The high negative camber angle of some drift cars actually compliments in the high caster angle and improves cornering grip
in that application. You've stated correctly that the front wheels of a drift car mid-corner are technically steering the opposite direction. Because of this, the wheel on the outside of the corner (inside of the steering direction) will camber in a positive direction by default, and that's not good. Here's an example of a stock car's suspension doing this:
To counteract this, they run a high negative camber angle so that as it becomes more positive it actually flattens the contact patch and never becomes truly positive, unlike the photo you've posted. Combined with this effect, the outside wheel is loaded so its camber angle will change as a result of that as well, but this change depends on the type of suspension geometry.
The car in the picture you posted is running too little negative camber to flatten the contact patch at high drift angles. It doesn't necessarily need to as it's a driver preference thing. But for the sake of the geometry argument, here's an example of a car running high camber (even on the rear for dem style points) which flattens the front contact patch during a drift:
The car you posted in Matt Powers's who runs in FD. Here's a picture of his newest car with its wheels straight:
Based on my own car which has -2 degrees of camber front and rear, I'd guess his car has more than that, around -4 degrees, possibly more. In fact, here's a picture of a car which the owner stated has -4 degrees front and -1.5 degrees rear:
Now, with that said, this alignment of the front wheels is useful for drifting but not for circuit driving because of the way the suspension geometry moves in this style of driving. I think you realize this based on what you've already said, but I wanted to clarify because some GT fans seem to think that higher camber settings should always be better. In reality, and with my own experimentation on my own car (1991 RX7, coilovers, 235/40-17 NT05, -2 camber all around, very slight toe-out front, very slight toe-in rear) -2 degrees seems to work well for most street-legal performance tires. My experience is based on small circuit, autocross, and street driving among myself and friends with various other performance tires on differing suspension types. Testing the contact patch during cornering is fairly simple in real life but obviously the game doesn't give us that luxury.

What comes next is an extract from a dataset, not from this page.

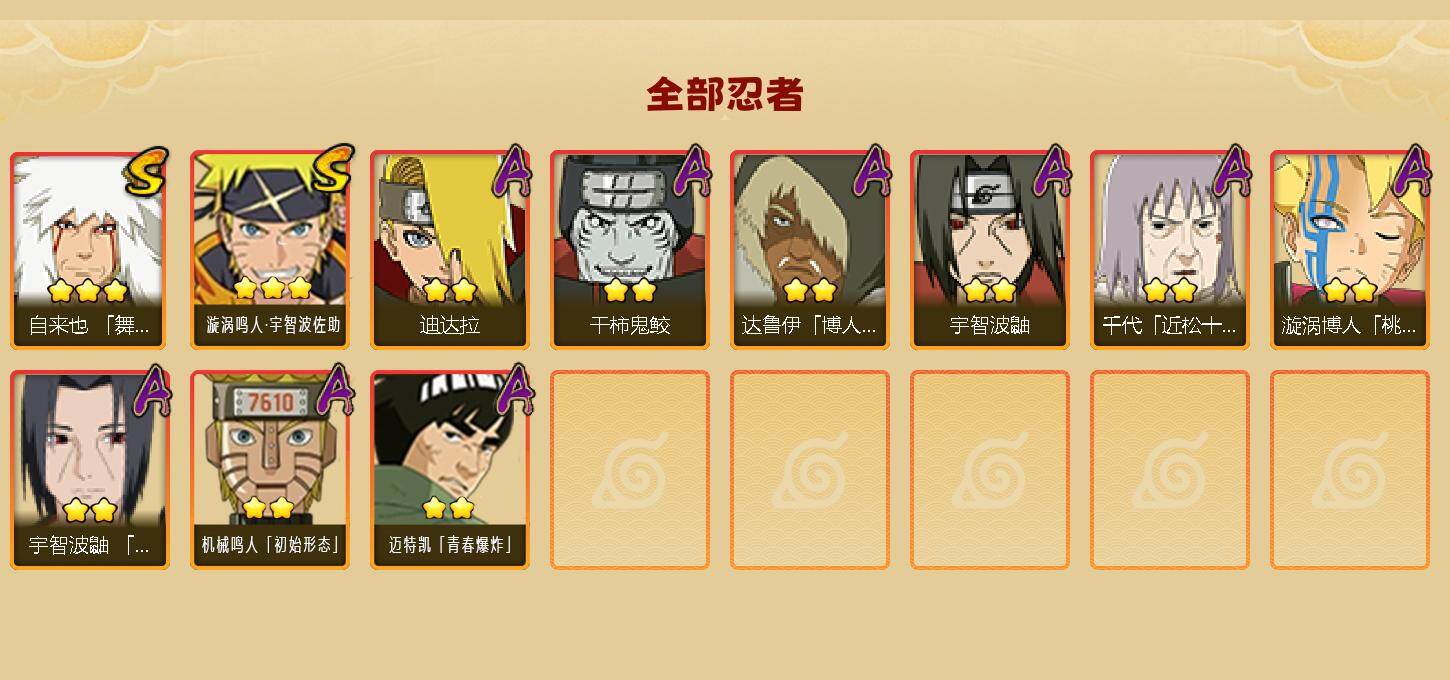Click the three-star rating on 自来也
The height and width of the screenshot is (680, 1450).
coord(88,291)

I'm new to this argument that GT6's camber system is broken. From what I've read, it seems effective, but at lower angles than what it should be. What I haven't seen is whether or not the game factors in differing suspension geometries. Camber needs will cary from car to car - McPherson struts tend to go negative under slight compression, but then go positive past a certain point; double-wishbone tend to increase negative throughout the suspension stroke; multi-link suspension tend to act similarly to double-wishbone; live-axles don't have camber adjustment at all (thus the interesting NASCAR alignment terms which don't exist in GT); torsion-beam axles move in different ways as well. All the other various alignment angles change through suspension stroke also - most angles are not adjustable in real life and aren't mentioned in the game at all.
I'm just wondering if GT players take into account the various changes which take place. I'm also wondering if the
game takes into account the various changes. Frankly, I don't think it accurately models individual suspension geometries because when you slam a Miata the front and rear double-wishbone suspension causes extreme negative camber. I've done it. This doesn't happen in the game as far as I can tell. In fact, on a Miata with stock suspension and performance tires you shouldn't need to adjust camber at all because the geometry creates its own negative camber as it compresses in a corner.